TEXT →
____

Civil Rights Division

Office of the Assistant Attorney General Washington, DC 20530
  July 1, 2002

Honorable John M. McKay
President of the Florida Senate

Honorable Tom Feeney
Speaker of the Florida House of Representatives
404 Monroe Street
Tallahassee, Florida 32399-1100

Dear President McKay and Speaker Feeney:

This refers to House Joint Resolution 1987 (2002), which provides for the redistricting plan for the House of Representatives of the State of Florida, submitted to the Attorney General pursuant to Section 5 of the Voting Rights Act, 42 U.S.C. 1973c.   We received your submission on May 1, 2002; supplemental information was received through June 13, 2002.

We have considered carefully the information you have provided, as well as census data, comments, and information from other interested parties.   As discussed further below, I cannot conclude that the state's burden under Section 5 has been sustained in this instance.   Therefore, on behalf of the Attorney General, I must object to the 2002 redistricting plan for the Florida House of Representatives.

____

PROBLEM DETAILS → Return verbatim the passage of the redistricting letter that begins at "Honorable John M." and ends after "June 13, 2002.".

PROVIDED MATERIAL →
____

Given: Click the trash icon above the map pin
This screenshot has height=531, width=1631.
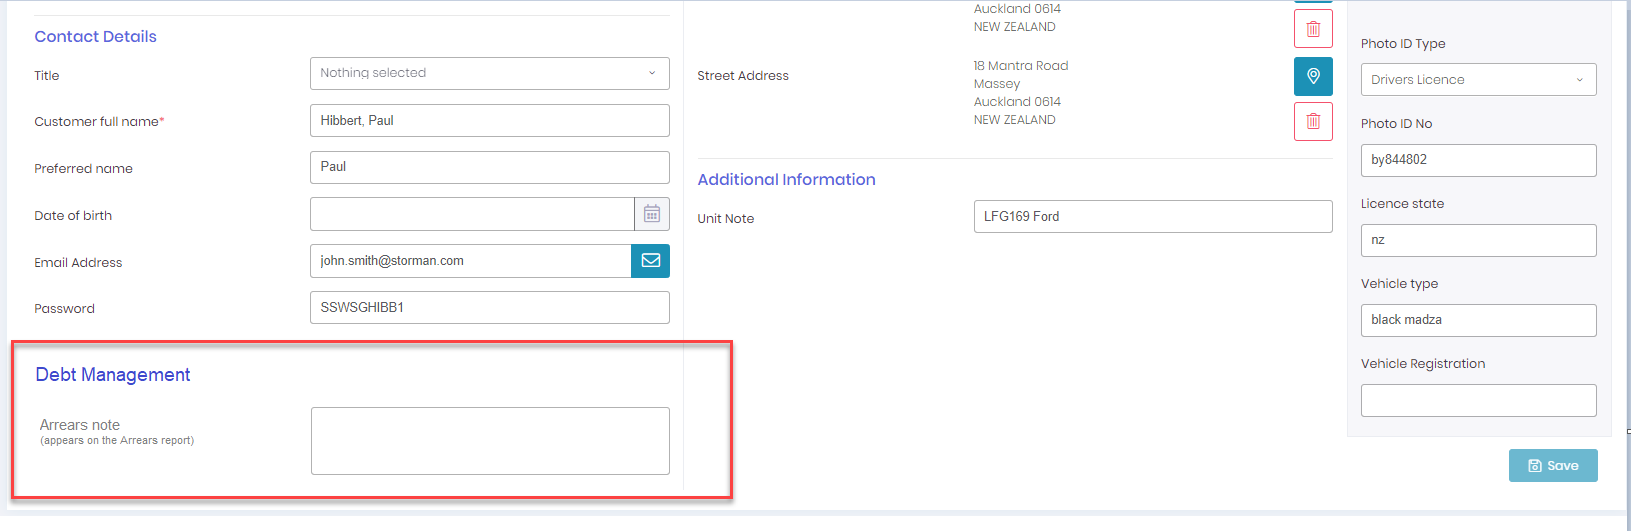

____

EXPECTED OUTPUT →
Honorable John M. McKay
President of the Florida Senate

Honorable Tom Feeney
Speaker of the Florida House of Representatives
404 Monroe Street
Tallahassee, Florida 32399-1100

Dear President McKay and Speaker Feeney:

This refers to House Joint Resolution 1987 (2002), which provides for the redistricting plan for the House of Representatives of the State of Florida, submitted to the Attorney General pursuant to Section 5 of the Voting Rights Act, 42 U.S.C. 1973c.   We received your submission on May 1, 2002; supplemental information was received through June 13, 2002.